Dr Rosalie Woodruff MP

Dr Rosalie Woodruff MP  -  Friday, 21 February 2020

Tags: Environment Protection Authority, Fish Farms, Marine Environment

It’s clear from evidence presented today by the Director of the EPA to the Parliamentary Fin Fish Inquiry that decisions about fish farms are not being made at arm’s length from ministers, and the EPA is independent in name only.

The Director Wes Ford confirmed the EPA continues to be required to put industry profits ahead of environmental protection.

Under questioning, Mr Ford explained the EPA does not have a say in marine farming locations in Tasmania or even whether places like Macquarie Harbour are suitable for salmon farming.

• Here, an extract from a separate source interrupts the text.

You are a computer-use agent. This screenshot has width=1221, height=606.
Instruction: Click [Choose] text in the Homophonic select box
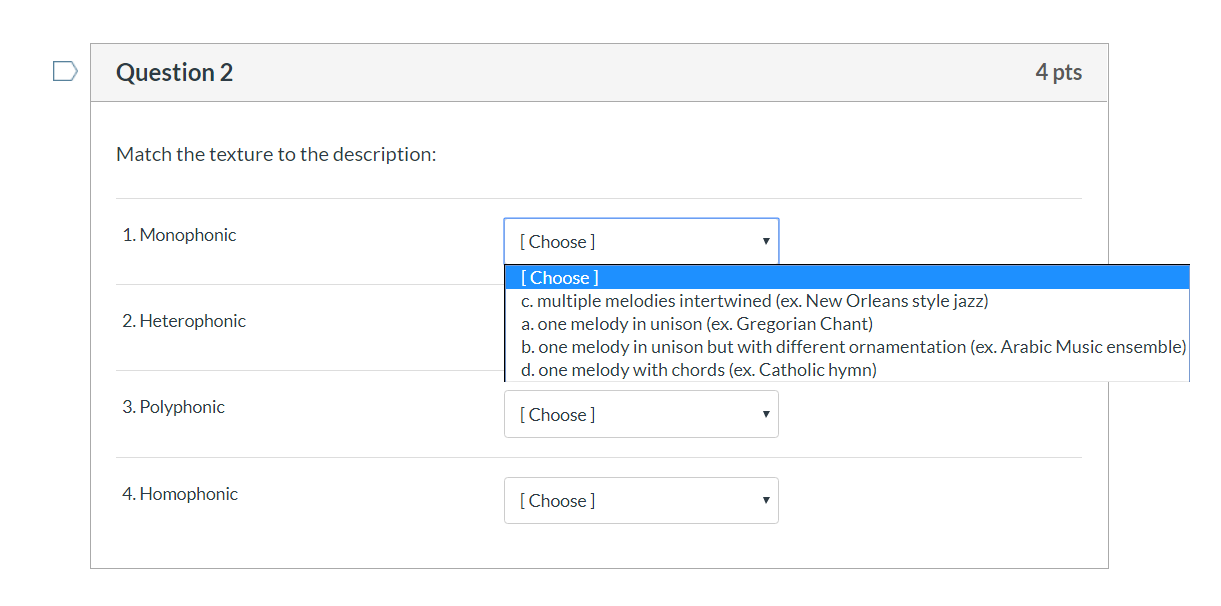557,501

The EPA is in the absurd position of being the responsible environmental regulator, while being bound by legislation to issue decisions consistent with the Government’s growth plan policy that aims to double the salmon industry by 2030.

The Director also admitted the community are not consulted on the development of environmental licence conditions and there is currently no mechanism for reviewing that process.

The Environment Protection Agency should have the protection of nature as its primary objective. Companies will always be motivated to make more profits, but responsible governments provide an independent environmental regulator that is empowered to ensure this does not happen at all costs.

Tasmania’s fish farm regulations don’t protect the interests of the community, which has a right to a say and to independent scientific assessment of marine impacts. The unwinding of environmental regulations commenced under a Labor government in 2011, and has been ramped up by the Liberals to support all industry operating preferences.

There is widespread community concern about the miserable marine regulations for what is now industrial-scale farming across our public waterways. Unfortunately, neither Liberal nor Labor party members would participate in the Inquiry, unprepared to hear from the community or to scrutinise the fish farm industry.

Our waterways are owned and used by all Tasmanians, they’re not just for the profit of a few massive companies.

Communities around Storm Bay, Okehampton Bay, the Tasman Peninsula, King Island, DÉntrecasteaux Channel and the Huon should have their voice heard and a right of appeal.

The Liberal Government needs a call a moratorium on new salmon farms and expansions until the State has an independent environmental regulator, and the industry operates with transparency, and is open to community input and appeal.